Hudson-Meng sits in the Oglala National Grassland near Toadstool Geologic Park in northwest Nebraska. A three-mile trail connects the two.
“We are the largest bison kill site in North America,” said Kathleen Hanson, a U.S. Forest Service ranger at Hudson-Meng.
It is matched only by sites in Siberia.
“In the archaeological world, Hudson-Meng is a really big deal. If people are into history and archaeology, it’s great,” said Dennis Kuhnel. He’s director of the property as a forest service employee based in Chadron.
When visiting Hudson-Meng, begin at the corrugated steel research and visitor center on the hill, said Hanson. You can see the vistas of the Great Plains and the Black Hills from the hill.
Inside the building, the bone bed is open for visitors to see.
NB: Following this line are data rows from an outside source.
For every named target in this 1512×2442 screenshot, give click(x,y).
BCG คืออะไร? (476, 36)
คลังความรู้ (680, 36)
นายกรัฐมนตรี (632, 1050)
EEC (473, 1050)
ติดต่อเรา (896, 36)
The building also houses a bookstore that sells bottled water and snacks, Hanson said.
There’s a restaurant about a five-minute drive from the site, she said, and picnic tables on the Hudson-Meng grounds.
Be sure to take the outdoor walk that has interpretive signs.
Tours begin inside the building.
“The strength of Hudson-Meng is personal attention in tours,” Kuhnel said.
Rangers frequently demonstrate how to use an atlatl, a spear-throwing device developed by ancient peoples. Visitors can use an atlatl to “hunt” fake bison on a hill, Hanson said.
Volunteers on-site sometimes demonstrate flintknapping, the making of stone tools, which is quite popular in the area, she said.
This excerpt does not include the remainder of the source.